A Nielsen survey last month found nearly 16 percent of Houston households are not ready for the digital television conversion, giving the area the dubious distinction of being the least-prepared in the country with an analog-only rate that’s more than double the national average. Nearly one in four Houstonians gets a TV signal free over the air, which means a lot of people here need to take action before the change.Further investigation into these Nielson rankings suggests that the large number of Spanish-language TV watchers here may account for Houston's poor showing in the digital-ready sweepstakes (Dallasites are only a wee bit better "prepared" for the switcheroo, but the Spanish-language factor can't explain Milwaukee's lack of preparedness ... can it?).

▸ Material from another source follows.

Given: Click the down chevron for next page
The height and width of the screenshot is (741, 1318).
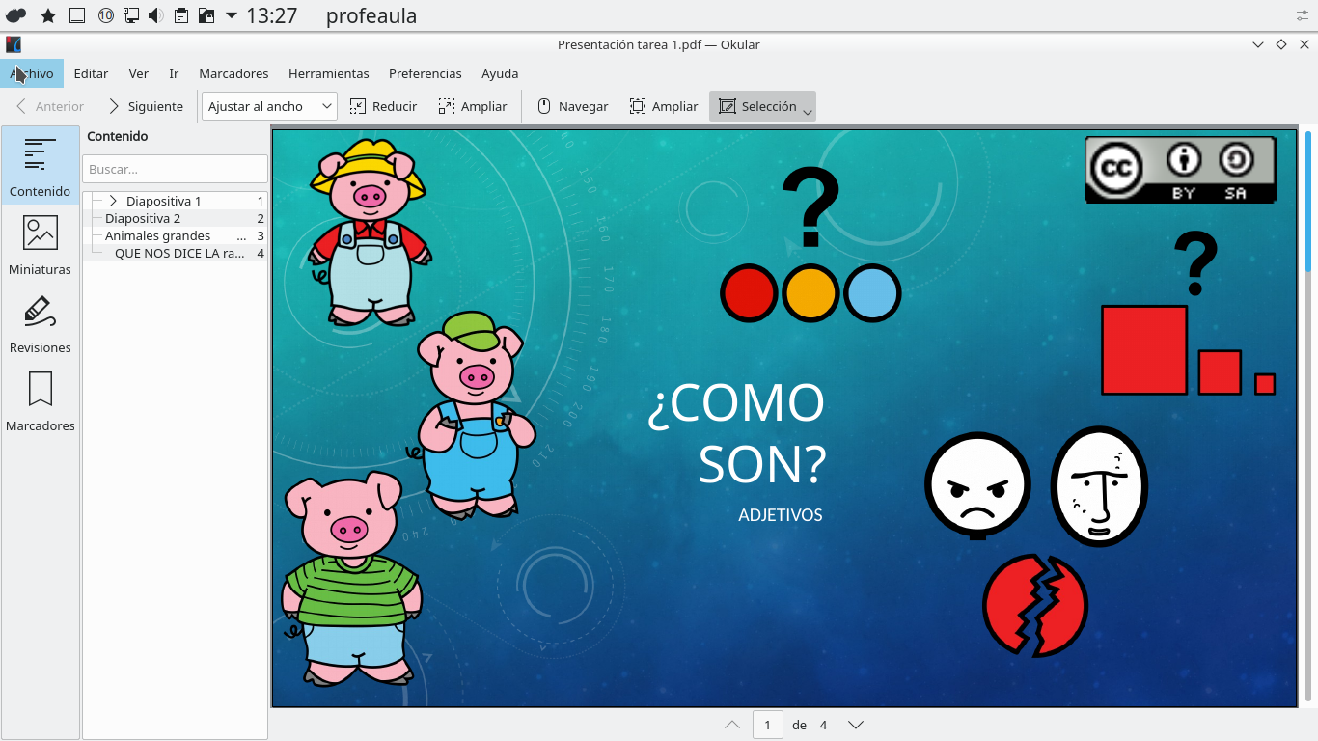Looking at the screenshot, I should 855,725.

We'd like to think this survey points to something winning about Houston: that it's still a whiskey-and-trombone town full of wary traditionalists who, whatever their dominant tongue, get along fine with a morning dose of Indio Apache or a bracing evening shot of Matlock on Channel 55 and would rather go without television than bow to a bureaucrat's whim and have their routines interrupted by somebody's idea of "progress." More than likely, though, these late adapters just haven't heard about the change or haven't been able to come up with the scratch for their share of the government-subsidized converter doo-hickey.
Whatever the case, we're afraid that our local tastemakers will see this "dubious distinction" as more evidence of our utter lack of World Class-ness and another obstacle in their efforts to remake the place as a Floridian destination for those goatee-stroking "creative class" types with the uncanny alchemical ability to conjure capital from the digital ether.